If any of the above is correct, then could you please explain the computation?
1 Like
To understand this, you need to carefully track the shapes of the various objects which are shown in the way the matrices and vectors are drawn out on that slide. The first thing to be careful about is that on the left side of the whiteboard, the computations are handling one sample at a time (they use lower case z), but on the right side it is handling all the samples at once (vectorized, which is the whole point here) and it uses capital Z.
Here are the dimensions:
X is n_x x m, where n_x is the number of features and m is the number of samples.

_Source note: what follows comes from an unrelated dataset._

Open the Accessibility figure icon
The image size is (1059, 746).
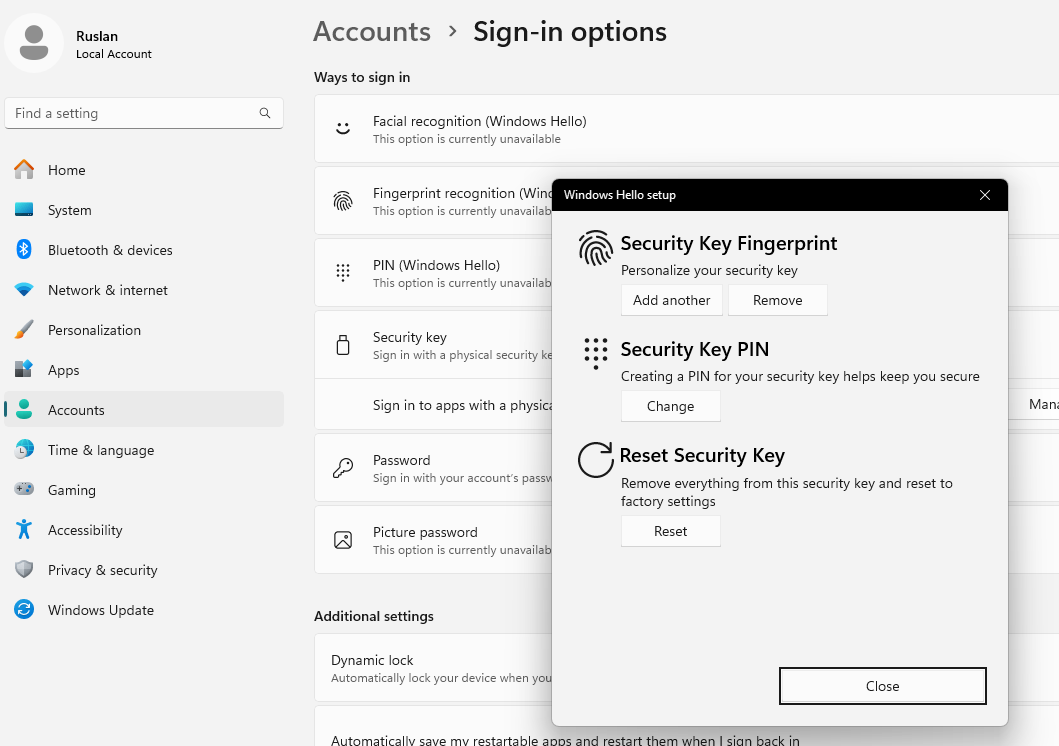(24, 530)
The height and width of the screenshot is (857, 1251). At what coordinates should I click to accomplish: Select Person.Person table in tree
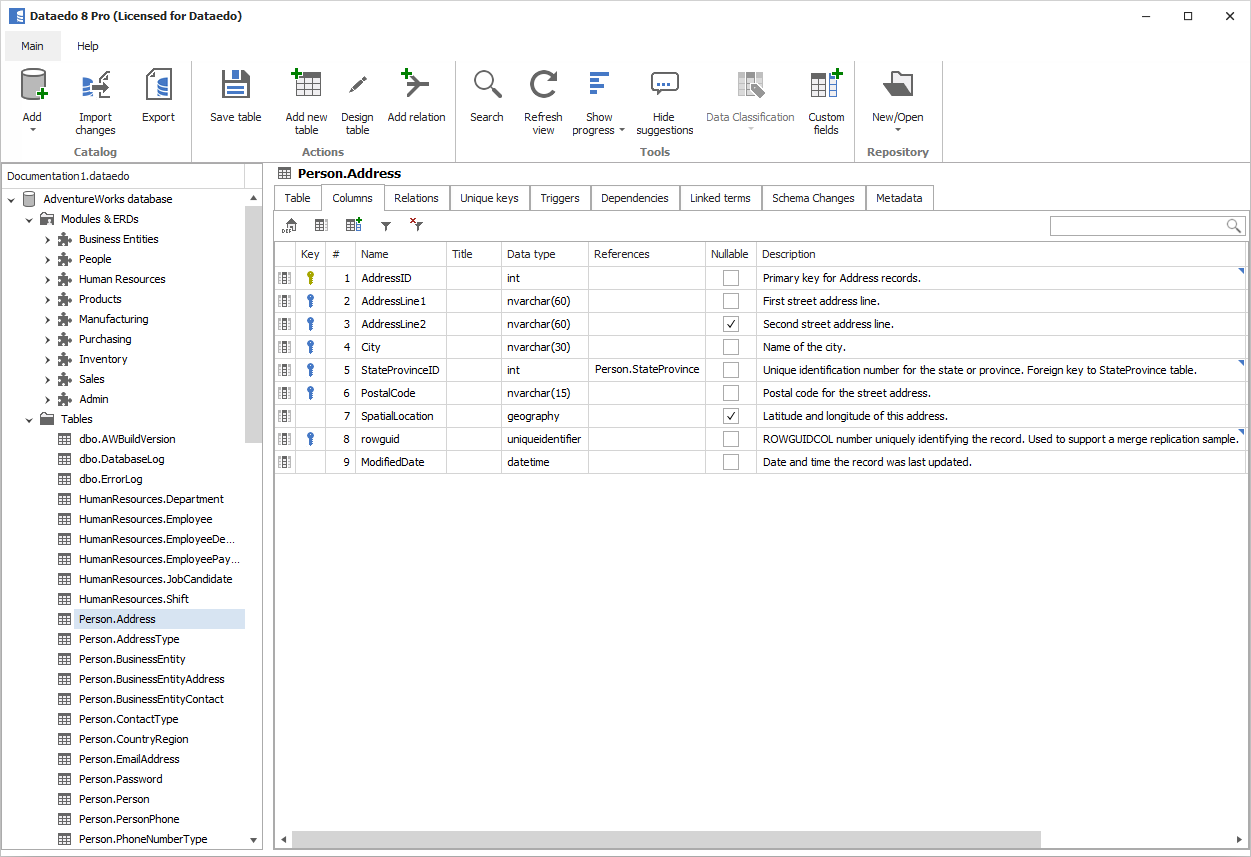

dZ is the gradient of Z, so it is 1 x m.
dw is the gradient of w so it has the same dimensions as w which are n_x x 1.
The gradient formula as Prof Ng gives it is this:
dw = \displaystyle \frac {1}{m} X \cdot dZ^T
Note that I added the “dot product” operator there just to be clear. The notation Prof Ng uses is that he just writes the operands adjacent with no explicit operator when he means “dot product” style multiply. When he wants to write “elementwise” multiply, he uses “*” to indicate that.
So dZ^T will be m x 1 and the dimensional analysis on Prof Ng’s formula is:
n_x x m dotted with m x 1 gives n_x x 1 result, which is the correct dimensions for dw.
If you try your versions, the dimensions do not match for a dot product:
dZ^T \cdot X would be m x 1 dotted with n_x x m. That doesn’t work.
X^T \cdot dZ^T would be m x n_x dotted with m x 1 and that doesn’t work either.
1 Like
Thank you for your reply, sir. I agree with everything you have written. I handwrote it and concluded on the same.
1 Like